Si me das paz, si derramas en mí tu santo gozo, estará el alma de tu siervo llena de alegría y devota en tu alabanza.
Pero si te apartares, como muchas veces lo haces, no podrá correr por el camino de tus mandamientos, sino que hincará las rodillas para herir su pecho, porque no le va como los días anteriores, «cuando resplandecía tu luz sobre su cabeza» (Job 29,3) y era defendida de las tentaciones impetuosas debajo de la sombra de tus alas.
3. Padre justo y siempre digno de alabanza: llegó la hora en que tu siervo sea probado.
Padre amable: justo es que tu siervo padezca algo por ti en esta hora.
Padre para siempre adorable: ha llegado la hora que habías previsto desde la eternidad, en la cual tu siervo esté abatido en lo exterior un corto tiempo, pero viva siempre interiormente contigo.
Despreciado sea y humillado un poco y desechado delante de los hombres; sea quebrantado con trabajos y enfermedades, para que nuevamente resucite contigo en la aurora de nueva luz y sea glorificado en los cielos.
¡Padre santo! Así lo ordenaste tú, así lo quisiste, y lo que mandaste se ha hecho.
4. Por cierto, gracia es esta que haces a tu amigo: que padezca y sea atribulado por tu amor en este mundo por cualquiera y cuantas veces lo permitieres.
Sin tu consejo y providencia, y sin causa, nada se hace en la tierra.
«Bueno es para mí, Señor, que me hayas humillado, para que aprenda tus justificaciones» (Sal 118,71), y destierre de mi corazón toda soberbia y presunción.
Provechoso es para mí que la «confusión haya cubierto mi rostro» (Sal 63,8), para que así te busque a ti y no a los hombres para consolarme.
También aprendí en esto a temblar de tu inescrutable juicio, que afliges así al justo como al impío, aunque no sin equidad y justicia.

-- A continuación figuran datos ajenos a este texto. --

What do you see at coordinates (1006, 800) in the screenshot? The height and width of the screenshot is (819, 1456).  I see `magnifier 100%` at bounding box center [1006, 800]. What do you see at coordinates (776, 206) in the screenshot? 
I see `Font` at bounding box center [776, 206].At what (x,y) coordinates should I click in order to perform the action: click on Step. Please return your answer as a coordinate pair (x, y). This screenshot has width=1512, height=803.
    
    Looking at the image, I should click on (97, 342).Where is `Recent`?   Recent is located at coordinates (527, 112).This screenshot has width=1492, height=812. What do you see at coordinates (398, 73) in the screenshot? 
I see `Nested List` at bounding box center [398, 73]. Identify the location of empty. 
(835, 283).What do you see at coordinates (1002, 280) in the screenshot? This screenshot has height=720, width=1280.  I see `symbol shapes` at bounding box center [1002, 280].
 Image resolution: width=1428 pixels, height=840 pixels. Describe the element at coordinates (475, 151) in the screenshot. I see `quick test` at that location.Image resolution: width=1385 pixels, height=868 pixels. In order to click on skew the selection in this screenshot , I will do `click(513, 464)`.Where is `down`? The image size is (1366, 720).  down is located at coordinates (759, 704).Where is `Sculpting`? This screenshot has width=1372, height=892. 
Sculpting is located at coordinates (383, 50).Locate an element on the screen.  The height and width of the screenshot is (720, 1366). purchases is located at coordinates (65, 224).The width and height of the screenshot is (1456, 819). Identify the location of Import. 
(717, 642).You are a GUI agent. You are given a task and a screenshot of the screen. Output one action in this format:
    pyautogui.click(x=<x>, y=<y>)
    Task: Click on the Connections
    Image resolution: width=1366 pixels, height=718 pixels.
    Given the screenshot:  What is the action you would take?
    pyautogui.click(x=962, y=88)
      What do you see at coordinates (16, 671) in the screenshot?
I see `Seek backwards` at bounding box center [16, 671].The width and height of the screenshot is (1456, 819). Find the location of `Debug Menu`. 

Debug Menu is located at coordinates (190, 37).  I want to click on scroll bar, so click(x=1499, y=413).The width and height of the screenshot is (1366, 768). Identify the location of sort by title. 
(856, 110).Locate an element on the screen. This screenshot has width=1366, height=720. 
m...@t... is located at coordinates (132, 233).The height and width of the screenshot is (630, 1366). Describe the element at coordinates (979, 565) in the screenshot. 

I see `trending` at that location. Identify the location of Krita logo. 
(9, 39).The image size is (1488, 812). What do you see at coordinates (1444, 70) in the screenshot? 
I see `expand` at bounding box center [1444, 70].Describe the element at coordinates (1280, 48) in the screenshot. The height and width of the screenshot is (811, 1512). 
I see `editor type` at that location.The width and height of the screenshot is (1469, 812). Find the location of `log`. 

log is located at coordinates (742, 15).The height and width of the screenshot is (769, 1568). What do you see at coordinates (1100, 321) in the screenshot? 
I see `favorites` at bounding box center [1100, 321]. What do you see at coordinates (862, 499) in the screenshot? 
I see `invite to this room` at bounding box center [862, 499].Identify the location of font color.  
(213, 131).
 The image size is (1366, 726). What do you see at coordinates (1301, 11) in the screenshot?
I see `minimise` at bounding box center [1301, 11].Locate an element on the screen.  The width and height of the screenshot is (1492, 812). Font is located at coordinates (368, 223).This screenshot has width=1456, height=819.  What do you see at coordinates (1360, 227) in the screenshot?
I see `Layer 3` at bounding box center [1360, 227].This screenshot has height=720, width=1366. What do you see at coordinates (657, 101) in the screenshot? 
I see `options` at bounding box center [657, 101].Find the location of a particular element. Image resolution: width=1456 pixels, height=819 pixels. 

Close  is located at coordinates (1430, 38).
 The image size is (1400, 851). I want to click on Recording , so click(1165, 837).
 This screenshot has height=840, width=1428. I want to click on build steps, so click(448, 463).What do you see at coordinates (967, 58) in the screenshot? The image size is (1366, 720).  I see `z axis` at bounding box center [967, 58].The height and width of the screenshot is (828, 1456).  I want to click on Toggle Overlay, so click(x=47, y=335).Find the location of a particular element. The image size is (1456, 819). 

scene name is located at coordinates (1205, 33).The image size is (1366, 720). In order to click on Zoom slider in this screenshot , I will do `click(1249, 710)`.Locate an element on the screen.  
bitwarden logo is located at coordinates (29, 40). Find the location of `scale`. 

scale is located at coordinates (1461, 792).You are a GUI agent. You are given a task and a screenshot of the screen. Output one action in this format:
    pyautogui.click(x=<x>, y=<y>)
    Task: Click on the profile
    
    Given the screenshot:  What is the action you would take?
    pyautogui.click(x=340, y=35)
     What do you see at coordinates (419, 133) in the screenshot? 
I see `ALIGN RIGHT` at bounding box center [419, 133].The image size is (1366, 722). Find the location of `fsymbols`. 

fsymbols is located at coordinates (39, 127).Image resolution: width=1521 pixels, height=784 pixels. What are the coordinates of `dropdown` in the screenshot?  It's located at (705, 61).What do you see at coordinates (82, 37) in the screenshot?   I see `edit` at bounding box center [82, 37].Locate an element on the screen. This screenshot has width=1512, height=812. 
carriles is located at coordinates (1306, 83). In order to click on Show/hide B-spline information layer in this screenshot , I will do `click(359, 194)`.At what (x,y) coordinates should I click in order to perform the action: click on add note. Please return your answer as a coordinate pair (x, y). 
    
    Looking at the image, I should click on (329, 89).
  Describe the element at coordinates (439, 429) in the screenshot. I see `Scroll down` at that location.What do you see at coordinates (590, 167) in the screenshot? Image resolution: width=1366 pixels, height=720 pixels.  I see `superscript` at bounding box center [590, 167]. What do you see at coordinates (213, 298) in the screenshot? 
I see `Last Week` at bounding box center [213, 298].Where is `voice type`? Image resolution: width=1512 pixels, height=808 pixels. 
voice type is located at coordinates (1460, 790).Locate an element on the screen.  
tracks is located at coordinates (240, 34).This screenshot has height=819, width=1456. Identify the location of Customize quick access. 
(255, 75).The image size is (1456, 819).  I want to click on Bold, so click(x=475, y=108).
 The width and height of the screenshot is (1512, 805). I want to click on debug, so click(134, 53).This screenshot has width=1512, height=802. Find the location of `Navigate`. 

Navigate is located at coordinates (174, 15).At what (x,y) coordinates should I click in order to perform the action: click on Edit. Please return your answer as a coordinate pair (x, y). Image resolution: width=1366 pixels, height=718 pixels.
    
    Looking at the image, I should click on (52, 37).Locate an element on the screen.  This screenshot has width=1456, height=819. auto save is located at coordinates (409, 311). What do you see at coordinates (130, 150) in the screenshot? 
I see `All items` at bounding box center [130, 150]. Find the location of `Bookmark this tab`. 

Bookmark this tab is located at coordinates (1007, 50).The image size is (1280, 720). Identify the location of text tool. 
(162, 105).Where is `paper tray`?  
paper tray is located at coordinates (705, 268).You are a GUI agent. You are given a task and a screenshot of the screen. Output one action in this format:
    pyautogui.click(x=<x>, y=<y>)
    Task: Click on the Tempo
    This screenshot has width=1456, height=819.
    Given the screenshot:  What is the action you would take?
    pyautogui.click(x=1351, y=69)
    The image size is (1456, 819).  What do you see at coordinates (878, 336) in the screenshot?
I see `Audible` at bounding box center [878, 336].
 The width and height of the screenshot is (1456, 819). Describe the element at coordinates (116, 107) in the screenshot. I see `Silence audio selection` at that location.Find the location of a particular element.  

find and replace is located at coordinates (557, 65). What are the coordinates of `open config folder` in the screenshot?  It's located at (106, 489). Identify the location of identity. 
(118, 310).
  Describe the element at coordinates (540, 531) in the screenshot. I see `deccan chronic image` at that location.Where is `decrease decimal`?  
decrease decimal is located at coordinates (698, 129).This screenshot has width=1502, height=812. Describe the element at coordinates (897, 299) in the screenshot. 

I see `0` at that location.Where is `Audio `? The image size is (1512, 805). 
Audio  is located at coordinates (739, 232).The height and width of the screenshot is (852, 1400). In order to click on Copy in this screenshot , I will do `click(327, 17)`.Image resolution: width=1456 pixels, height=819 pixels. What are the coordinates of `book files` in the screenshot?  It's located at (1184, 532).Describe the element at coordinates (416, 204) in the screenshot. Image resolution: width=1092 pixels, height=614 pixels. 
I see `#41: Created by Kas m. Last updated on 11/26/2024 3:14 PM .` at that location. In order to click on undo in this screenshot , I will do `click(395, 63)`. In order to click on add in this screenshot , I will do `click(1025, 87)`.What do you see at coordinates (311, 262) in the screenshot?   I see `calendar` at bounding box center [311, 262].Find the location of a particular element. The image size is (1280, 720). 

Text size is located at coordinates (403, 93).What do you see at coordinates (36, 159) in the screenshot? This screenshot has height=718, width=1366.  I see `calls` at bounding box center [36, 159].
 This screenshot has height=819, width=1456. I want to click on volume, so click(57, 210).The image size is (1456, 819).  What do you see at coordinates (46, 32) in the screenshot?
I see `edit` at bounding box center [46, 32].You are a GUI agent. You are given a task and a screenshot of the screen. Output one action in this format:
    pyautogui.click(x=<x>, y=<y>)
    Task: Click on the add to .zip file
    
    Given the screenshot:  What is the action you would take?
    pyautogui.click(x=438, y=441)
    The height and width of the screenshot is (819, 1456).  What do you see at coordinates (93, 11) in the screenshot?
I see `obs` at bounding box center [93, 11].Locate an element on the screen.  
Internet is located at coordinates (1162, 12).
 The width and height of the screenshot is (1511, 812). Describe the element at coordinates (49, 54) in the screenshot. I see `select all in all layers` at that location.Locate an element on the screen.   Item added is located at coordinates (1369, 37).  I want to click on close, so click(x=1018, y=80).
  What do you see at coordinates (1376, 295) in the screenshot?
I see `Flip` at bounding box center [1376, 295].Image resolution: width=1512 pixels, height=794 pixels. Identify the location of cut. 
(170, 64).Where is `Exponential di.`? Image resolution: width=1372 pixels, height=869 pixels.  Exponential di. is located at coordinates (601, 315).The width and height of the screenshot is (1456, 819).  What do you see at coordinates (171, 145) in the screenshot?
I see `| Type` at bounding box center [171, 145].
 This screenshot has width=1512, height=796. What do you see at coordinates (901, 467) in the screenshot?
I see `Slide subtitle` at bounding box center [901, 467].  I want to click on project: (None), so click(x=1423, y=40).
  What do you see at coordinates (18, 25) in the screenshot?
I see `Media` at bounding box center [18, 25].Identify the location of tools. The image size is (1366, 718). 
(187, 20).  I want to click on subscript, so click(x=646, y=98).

5. Gracias te doy porque no dejaste sin castigo mis males, sino que me afligiste con amargos azotes, hiriéndome con dolores y enviándome angustias interiores y exteriores.
No hay debajo del cielo quien me consuele sino tú, Señor Dios mío, médico celestial de las almas, que «hieres y sanas, encierras en el sepulcro y sacas de él» (Job 13,2).
«Sea tu corrección sobre mí, y tu mismo castigo me enseñará» (Sal 17,36).
6. Padre amado, vesme aquí en tus manos; yo me inclino bajo la vara de tu corrección.
Hiere mis espaldas y mi cerviz, para que enderece mis torcidas inclinaciones a tu voluntad.
Hazme piadoso y humilde discípulo, como sueles hacerlo, para que ande siempre pendiente de tu voluntad.
Me entrego enteramente a ti con todas mis cosas, para que me corrijas. Más vale ser corregido aquí que en la otra vida.
Tú sabes todas y cada una de las cosas, y no se te esconde nada en la humana conciencia.
Antes que suceda, sabes lo venidero, y no hay necesidad que alguno te enseñe o avise de las cosas que se hacen en la tierra.
Tú sabes lo que conviene para mi adelantamiento, y cuánto me aprovecha la tribulación para limpiar el orín de los vicios.
Haz conmigo tu voluntad y gusto, y no deseches mi vida pecaminosa, a ninguno mejor ni más claramente conocida que a ti solo.
7. Concédeme, Señor, saber lo que se debe saber; amar lo que se debe amar; alabar lo que a ti es más agradable; estimar lo que te parece precioso; aborrecer lo que a tus ojos es vil.
No permitas que «juzgue según la vista de los ojos» exteriores, ni que «sentencie según oigo» (Is 11,3) a los hombres ignorantes, sino que acierte a discernir con verdadero juicio entre lo visible y lo espiritual, y buscar siempre sobre todo la voluntad de tu divino beneplácito.
8. Muchas veces se engañan los hombres en sus juicios, y los mundanos también se engañan en amar solamente lo visible.
¿Qué tiene de mejor el hombre porque otro le tenga por grande?
El falaz engaña al falaz, el vano al vano, el ciego al ciego, el enfermo al enfermo, cuando lo ensalza; y verdaderamente, más le confunde cuando vanamente le alaba.
Porque «cuanto es cada uno en tus ojos, tanto es y no más», dice el humilde san Francisco.